All templates
PDFIntermediate

Get Number of Pages in a PDF

RobomotionUpdated 6 months ago
Get Number of Pages in a PDF

Overview

Reports the page count of a PDF file as a single number. A small utility that feeds splitters, paginators, and dashboards.

Get Number of Pages in a PDF

While handling PDF files, users may encounter scenarios that require them to extract specific information regarding the files.

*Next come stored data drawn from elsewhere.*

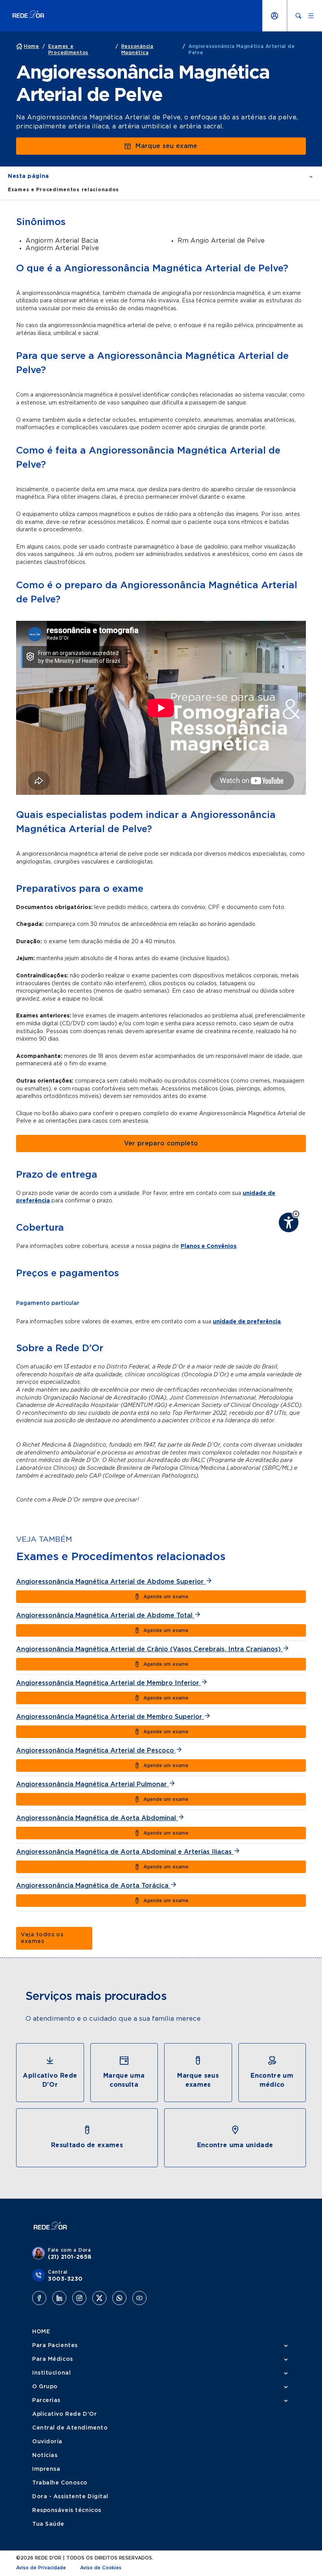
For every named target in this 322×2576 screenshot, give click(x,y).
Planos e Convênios (208, 1246)
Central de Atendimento (70, 2428)
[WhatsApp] (119, 2298)
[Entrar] (274, 15)
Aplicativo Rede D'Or (64, 2414)
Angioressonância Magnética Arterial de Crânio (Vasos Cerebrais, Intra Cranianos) (149, 1649)
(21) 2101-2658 (70, 2257)
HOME (41, 2331)
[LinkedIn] (59, 2298)
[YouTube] (139, 2298)
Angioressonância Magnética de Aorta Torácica (93, 1886)
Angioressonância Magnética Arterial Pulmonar (92, 1784)
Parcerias (46, 2400)
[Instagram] (79, 2298)
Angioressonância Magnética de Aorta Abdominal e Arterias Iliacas (125, 1852)
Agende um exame (165, 1596)
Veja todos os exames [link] (42, 1938)
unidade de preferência (247, 1322)
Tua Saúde (48, 2524)
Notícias (44, 2455)
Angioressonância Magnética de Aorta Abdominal (97, 1818)
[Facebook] (39, 2298)
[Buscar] (298, 15)
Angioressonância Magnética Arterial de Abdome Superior (111, 1582)
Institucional (51, 2373)
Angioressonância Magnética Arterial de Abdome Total (105, 1615)
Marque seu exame (166, 146)
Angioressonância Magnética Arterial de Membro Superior (110, 1717)
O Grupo (45, 2386)
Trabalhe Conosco (60, 2483)
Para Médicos (52, 2359)
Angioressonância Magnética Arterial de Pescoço (96, 1750)
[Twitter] (99, 2298)
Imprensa (46, 2469)
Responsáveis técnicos (66, 2510)
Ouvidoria (47, 2441)
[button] (296, 1214)
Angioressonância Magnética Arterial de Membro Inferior (108, 1683)
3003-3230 (65, 2279)
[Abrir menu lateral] (311, 15)
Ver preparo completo (161, 1143)
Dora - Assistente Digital (70, 2496)
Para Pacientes (55, 2345)
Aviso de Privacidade (41, 2567)
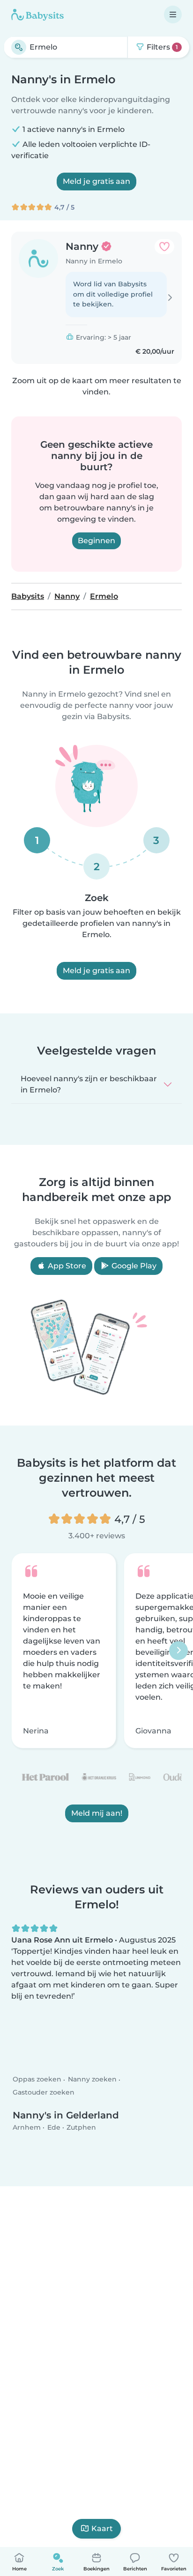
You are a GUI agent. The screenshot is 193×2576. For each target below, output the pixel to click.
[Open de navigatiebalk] (173, 14)
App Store (66, 1265)
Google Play (133, 1265)
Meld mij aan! (96, 1813)
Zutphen (81, 2127)
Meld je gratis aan (96, 181)
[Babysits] (37, 14)
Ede (53, 2127)
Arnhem (27, 2127)
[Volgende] (178, 1650)
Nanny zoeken (92, 2079)
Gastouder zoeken (43, 2092)
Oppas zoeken (37, 2079)
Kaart (102, 2528)
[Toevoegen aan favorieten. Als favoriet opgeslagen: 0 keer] (164, 246)
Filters (161, 47)
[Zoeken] (18, 47)
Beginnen (96, 540)
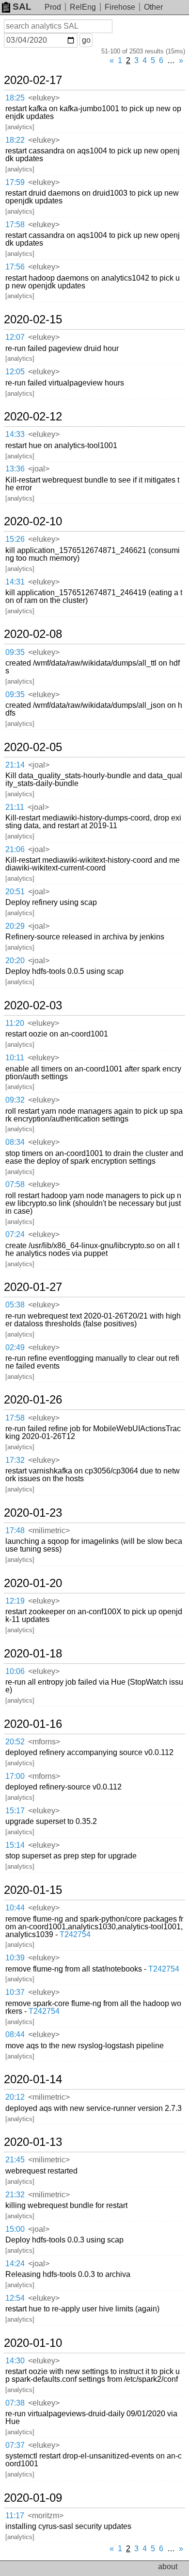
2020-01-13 (33, 2142)
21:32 (15, 2195)
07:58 (15, 1184)
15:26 (15, 539)
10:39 (15, 1958)
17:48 (15, 1530)
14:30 (15, 2361)
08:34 (15, 1142)
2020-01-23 (33, 1513)
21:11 (14, 807)
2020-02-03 (33, 1005)
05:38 (15, 1305)
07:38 (15, 2403)
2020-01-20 (33, 1583)
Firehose (120, 7)
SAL (22, 6)
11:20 (14, 1023)
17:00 (15, 1776)
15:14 (15, 1845)
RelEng (83, 7)
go (86, 40)
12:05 (15, 372)
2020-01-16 (33, 1724)
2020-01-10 (33, 2343)
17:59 (15, 182)
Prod (53, 7)
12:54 (15, 2298)
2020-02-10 (33, 521)
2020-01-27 (33, 1287)
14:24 (15, 2263)
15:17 (15, 1811)
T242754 (75, 1934)
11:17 (14, 2515)
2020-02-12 (33, 416)
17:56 (15, 267)
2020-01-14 (33, 2079)
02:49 (15, 1347)
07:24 (15, 1234)
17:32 (15, 1460)
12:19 (15, 1601)
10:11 (14, 1058)
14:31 (15, 582)
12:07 (15, 337)
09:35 (15, 652)
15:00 (15, 2229)
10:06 (15, 1671)
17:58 (15, 224)
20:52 (15, 1742)
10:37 (15, 1992)
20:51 (15, 891)
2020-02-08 (33, 634)
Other (153, 7)
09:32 (15, 1100)
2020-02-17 (33, 80)
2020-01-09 (33, 2498)
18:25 (15, 98)
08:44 (15, 2034)
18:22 (15, 140)
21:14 (15, 765)
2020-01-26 (33, 1400)
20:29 (15, 926)
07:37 (15, 2445)
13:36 (15, 469)
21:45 (15, 2160)
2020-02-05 (33, 747)
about (167, 2566)
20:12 (15, 2097)
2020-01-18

The available PDF nodes enable users to retrieve various details from PDF files, such as the total number of their pages.

What Get Number of Pages in a PDF can do

  • Core.Flow.SubFlow downloads fixtures, then a Function builds msg.default_pdf pointing at $Home$/templates/pdf-automation/get-number-of-pages/fixtures/sample.pdf.
  • Input Dialog titled Find the number of pages in PDF, message Select a PDF file:, default msg.default_pdfmsg.pdf_path.
  • Branch (Core.Programming.Function, outputs: 2) — proceed only when msg.pdf_path ends in .pdf; otherwise Core.Flow.Stop.
  • Function derives msg.count_dir as <pdf dir>\_page_count, then Core.FileSystem.Delete + Core.FileSystem.Create reset the directory.
  • Robomotion.PDFBox.Split with optPerPage: 1 and prefix p writes one file per page into msg.count_dir.
  • Core.FileSystem.List populates msg.page_files; a Function counts non-directory entries into msg.page_count and builds msg.dialog_text.
  • Core.FileSystem.Delete removes the temp dir, then Core.Dialog.MessageBox titled Flow finished running... shows msg.dialog_text.

Behind the scenes

  • Splitting the PDF into single-page files and listing the output directory is a robust way to count pages without relying on metadata that some PDFs omit or misreport.
  • The temp directory sits next to the source PDF so the user never has to grant write access to an unfamiliar path; it is cleared before and after the run so repeated executions do not accumulate artefacts.
  • continueOnError: true on the delete/create pair makes the reset idempotent — a missing directory on the first run, or a locked file from a previous aborted run, does not abort the flow.
  • Robomotion.PDFBox exposes page metadata directly on some nodes; if performance matters, swap the split/list pair for a metadata read and keep the dialog wiring intact.